▶ _Task prompt_
Beginning with the line that contains "Task: Click the separator", transcribe every line through the end of the entries exactly as written, and reproduce nothing else.

+++++

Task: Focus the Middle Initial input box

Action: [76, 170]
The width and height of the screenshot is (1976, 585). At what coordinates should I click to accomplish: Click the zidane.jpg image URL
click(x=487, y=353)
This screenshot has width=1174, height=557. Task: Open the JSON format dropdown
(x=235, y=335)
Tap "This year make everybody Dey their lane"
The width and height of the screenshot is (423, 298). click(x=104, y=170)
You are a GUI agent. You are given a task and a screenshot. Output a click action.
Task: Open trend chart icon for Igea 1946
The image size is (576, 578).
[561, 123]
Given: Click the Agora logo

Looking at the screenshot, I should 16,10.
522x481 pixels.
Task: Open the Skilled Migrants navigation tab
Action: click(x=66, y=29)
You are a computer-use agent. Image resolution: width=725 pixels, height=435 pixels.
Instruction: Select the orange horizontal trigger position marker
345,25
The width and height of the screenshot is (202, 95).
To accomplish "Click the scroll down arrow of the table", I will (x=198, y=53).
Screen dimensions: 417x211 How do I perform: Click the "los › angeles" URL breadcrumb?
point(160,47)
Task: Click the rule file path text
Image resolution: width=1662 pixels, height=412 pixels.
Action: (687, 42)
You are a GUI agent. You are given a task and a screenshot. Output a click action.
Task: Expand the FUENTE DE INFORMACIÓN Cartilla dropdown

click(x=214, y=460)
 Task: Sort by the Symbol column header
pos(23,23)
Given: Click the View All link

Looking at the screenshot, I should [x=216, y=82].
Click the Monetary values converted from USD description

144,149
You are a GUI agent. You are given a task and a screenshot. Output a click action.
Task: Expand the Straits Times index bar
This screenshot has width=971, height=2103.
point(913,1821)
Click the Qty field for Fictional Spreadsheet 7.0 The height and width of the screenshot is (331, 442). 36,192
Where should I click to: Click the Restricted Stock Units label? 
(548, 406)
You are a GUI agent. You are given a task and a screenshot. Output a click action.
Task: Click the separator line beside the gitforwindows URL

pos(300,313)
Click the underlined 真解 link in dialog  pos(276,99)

+++++

▶ _Your response_
Task: Click the separator line beside the gitforwindows URL

pos(300,313)
Click the underlined 真解 link in dialog  pos(276,99)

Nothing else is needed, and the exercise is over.